Please retype the data below in full.

——————

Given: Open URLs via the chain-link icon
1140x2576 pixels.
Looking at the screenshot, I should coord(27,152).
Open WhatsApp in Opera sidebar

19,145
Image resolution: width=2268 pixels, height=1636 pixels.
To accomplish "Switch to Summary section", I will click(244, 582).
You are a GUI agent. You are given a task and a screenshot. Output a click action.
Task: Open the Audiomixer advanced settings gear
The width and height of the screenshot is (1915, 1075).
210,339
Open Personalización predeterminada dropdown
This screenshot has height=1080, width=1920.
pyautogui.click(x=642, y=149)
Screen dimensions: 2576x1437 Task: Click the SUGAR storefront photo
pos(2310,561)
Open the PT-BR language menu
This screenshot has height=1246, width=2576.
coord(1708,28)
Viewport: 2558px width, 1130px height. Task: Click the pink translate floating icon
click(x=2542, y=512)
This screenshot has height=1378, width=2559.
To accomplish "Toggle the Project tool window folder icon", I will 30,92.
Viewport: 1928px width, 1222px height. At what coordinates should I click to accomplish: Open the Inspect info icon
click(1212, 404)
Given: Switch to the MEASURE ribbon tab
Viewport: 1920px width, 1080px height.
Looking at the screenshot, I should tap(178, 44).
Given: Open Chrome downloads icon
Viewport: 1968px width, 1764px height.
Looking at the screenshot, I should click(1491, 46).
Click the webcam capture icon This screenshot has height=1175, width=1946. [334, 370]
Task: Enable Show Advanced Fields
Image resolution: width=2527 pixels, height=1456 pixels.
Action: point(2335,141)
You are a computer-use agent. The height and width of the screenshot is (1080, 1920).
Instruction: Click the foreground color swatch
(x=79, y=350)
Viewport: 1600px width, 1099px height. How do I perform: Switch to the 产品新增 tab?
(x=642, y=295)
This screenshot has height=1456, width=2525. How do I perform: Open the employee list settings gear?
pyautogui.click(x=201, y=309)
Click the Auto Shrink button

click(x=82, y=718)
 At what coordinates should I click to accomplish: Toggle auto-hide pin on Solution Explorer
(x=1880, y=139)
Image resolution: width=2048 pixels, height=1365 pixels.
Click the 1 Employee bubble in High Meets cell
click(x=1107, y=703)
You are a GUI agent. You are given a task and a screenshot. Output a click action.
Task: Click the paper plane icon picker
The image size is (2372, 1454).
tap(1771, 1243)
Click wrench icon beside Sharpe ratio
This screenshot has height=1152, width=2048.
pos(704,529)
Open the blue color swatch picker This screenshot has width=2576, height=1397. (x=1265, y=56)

——————

Response box
Given: Open URLs via the chain-link icon
1140x2576 pixels.
Looking at the screenshot, I should coord(27,152).
Open WhatsApp in Opera sidebar

19,145
Image resolution: width=2268 pixels, height=1636 pixels.
To accomplish "Switch to Summary section", I will click(244, 582).
You are a GUI agent. You are given a task and a screenshot. Output a click action.
Task: Open the Audiomixer advanced settings gear
The width and height of the screenshot is (1915, 1075).
210,339
Open Personalización predeterminada dropdown
This screenshot has height=1080, width=1920.
pyautogui.click(x=642, y=149)
Screen dimensions: 2576x1437 Task: Click the SUGAR storefront photo
pos(2310,561)
Open the PT-BR language menu
This screenshot has height=1246, width=2576.
coord(1708,28)
Viewport: 2558px width, 1130px height. Task: Click the pink translate floating icon
click(x=2542, y=512)
This screenshot has height=1378, width=2559.
To accomplish "Toggle the Project tool window folder icon", I will 30,92.
Viewport: 1928px width, 1222px height. At what coordinates should I click to accomplish: Open the Inspect info icon
click(1212, 404)
Given: Switch to the MEASURE ribbon tab
Viewport: 1920px width, 1080px height.
Looking at the screenshot, I should tap(178, 44).
Given: Open Chrome downloads icon
Viewport: 1968px width, 1764px height.
Looking at the screenshot, I should click(1491, 46).
Click the webcam capture icon This screenshot has height=1175, width=1946. [334, 370]
Task: Enable Show Advanced Fields
Image resolution: width=2527 pixels, height=1456 pixels.
Action: point(2335,141)
You are a computer-use agent. The height and width of the screenshot is (1080, 1920).
Instruction: Click the foreground color swatch
(x=79, y=350)
Viewport: 1600px width, 1099px height. How do I perform: Switch to the 产品新增 tab?
(x=642, y=295)
This screenshot has height=1456, width=2525. How do I perform: Open the employee list settings gear?
pyautogui.click(x=201, y=309)
Click the Auto Shrink button

click(x=82, y=718)
 At what coordinates should I click to accomplish: Toggle auto-hide pin on Solution Explorer
(x=1880, y=139)
Image resolution: width=2048 pixels, height=1365 pixels.
Click the 1 Employee bubble in High Meets cell
click(x=1107, y=703)
You are a GUI agent. You are given a task and a screenshot. Output a click action.
Task: Click the paper plane icon picker
The image size is (2372, 1454).
tap(1771, 1243)
Click wrench icon beside Sharpe ratio
This screenshot has height=1152, width=2048.
pos(704,529)
Open the blue color swatch picker This screenshot has width=2576, height=1397. (x=1265, y=56)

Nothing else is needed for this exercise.